## Work to complete
• A. From the Lawrence of Arabia analysis below, transcribe the passage that begins with the words containing "After the Bey" and ends with "friend is enduring.".
• B. According to the Lawrence of Arabia analysis below, why does Lawrence's escape from Deraa not inflate his sense of his own abilities, as surviving a gunshot had done earlier? Answer in one to three sentences.

## Quoted text
Lawrence of Arabia (2/2) The Tragedy

This is part 2 of my analysis of Lawrence of Arabia. So make sure you read part 1 first.

That Scene…

The scene where Lawrence is captured by the Turkish Bey in Deraa is in the running for the most infamous scene in cinema. This is due to the unspeakable (especially in ’62) subject matter. Its brilliance is in the way the filmmakers were able to imply the rape which occurs there without actually showing anything explicit. For those that aren’t aware, the real-life man attested to this in his own autobiography The Seven Pillars of Wisdom, so this isn’t me over-analyzing, or the film being melodramatic. Anyway, in the scene itself, this ulterior motive is first apparent when the Bey openly acknowledges that Lawrence must be a deserter. Rather than investigating further as you’d expect a military officer to do, he playfully muses that “A man cannot be always in uniform.” The entire time, the Bey comments on Lawrence’s eyes, talks about his own loneliness, and has Lawrence’s clothes ripped off. The Bey begins to prod and fondle Lawrence’s body (“your skin is very fair”), and we see a shot-reverse-shot in close-up of his wet lips curling into a smile and Lawrence’s wide-eyed horror at what’s happening.

After the Bey is hit in the groin and retreats, he has his men beat Lawrence. They stretch open his legs and one of the men leers openly as the whipping commences, both of which would seem like unnecessarily lewd details if there were not more to the scene. Perhaps the most significant detail of all, we see Sherif Ali pacing around outside, desperately hoping his friend makes it out of this situation. Ali doesn’t seem particularly disturbed though, until the sound of the beating stops, when he looks through the window in horror at what his friend is enduring.

After the “beating” is done the soldiers throw Lawrence outside into the mud, visually signifying that he has been “dirtied” or “defiled.” Lawrence lays there in obvious anguish, where if Lawrence (whom the film has established has a massive bounty on his head) had actually escaped with only a whipping, he’d probably be elated to have gotten off so easy. Remember that this is a man who spoke flippantly, even proudly, about a gunshot wound just moments after an attempted assassination in an earlier scene, Such a narrow escape would have inflamed Lawrence’s already grandiose sense of his own abilities, just as getting shot (but surviving) had done earlier. The reason it doesn’t is because the soldiers injured Lawrence in such a way as to destroy his sense of self–however mysterious that may be–when they gang raped him while the Bey watched.

## Dataset extract
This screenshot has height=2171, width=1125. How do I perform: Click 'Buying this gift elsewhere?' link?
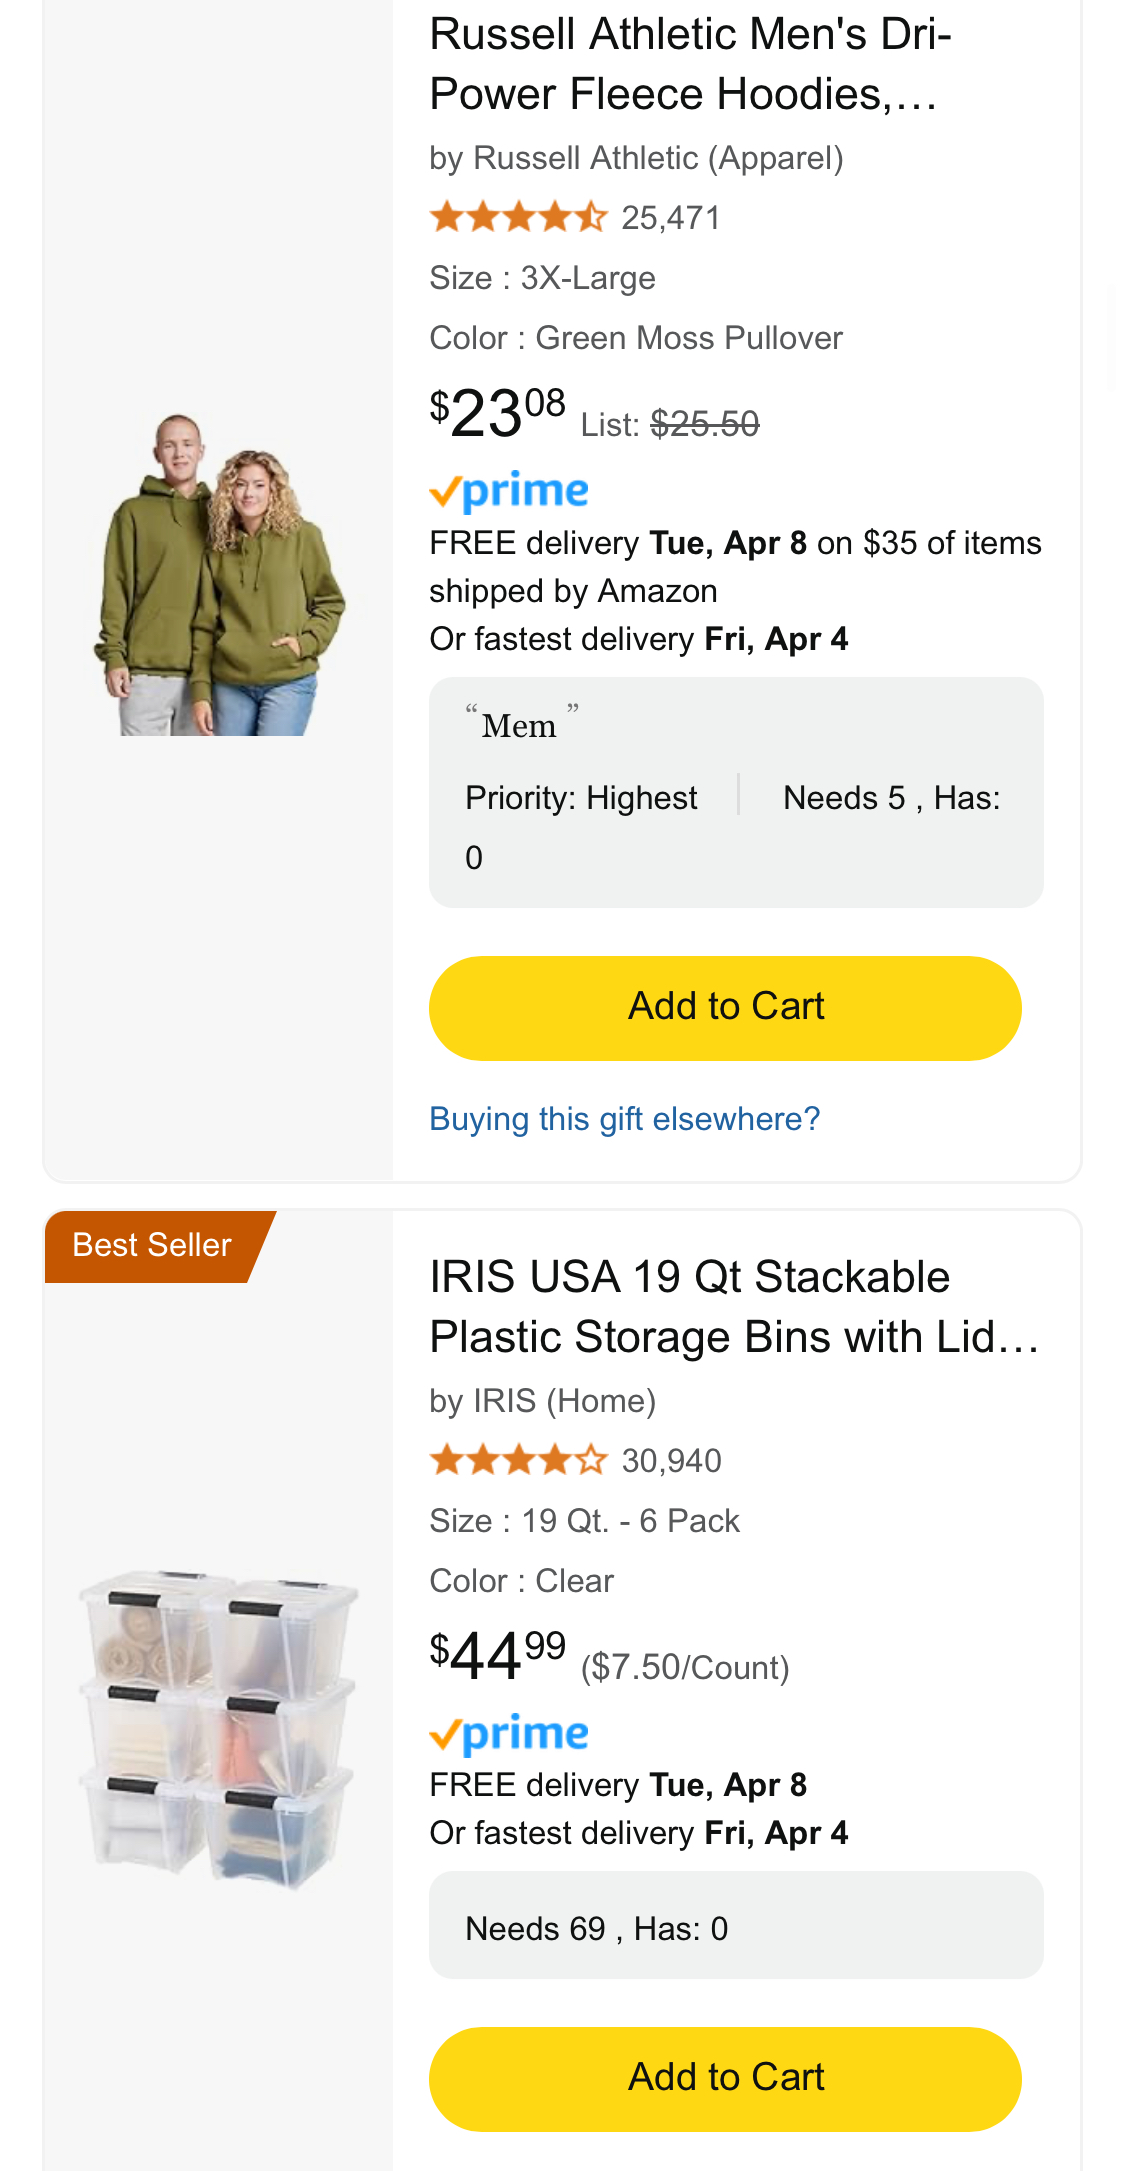click(625, 1119)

## Task-by-task solutions
• A.
After the Bey is hit in the groin and retreats, he has his men beat Lawrence. They stretch open his legs and one of the men leers openly as the whipping commences, both of which would seem like unnecessarily lewd details if there were not more to the scene. Perhaps the most significant detail of all, we see Sherif Ali pacing around outside, desperately hoping his friend makes it out of this situation. Ali doesn’t seem particularly disturbed though, until the sound of the beating stops, when he looks through the window in horror at what his friend is enduring.

• B. The soldiers injured him in a way that destroyed his sense of self: they gang raped him while the Bey watched. A narrow escape with only a whipping would probably have left him elated. Instead, he lies in the mud in obvious anguish.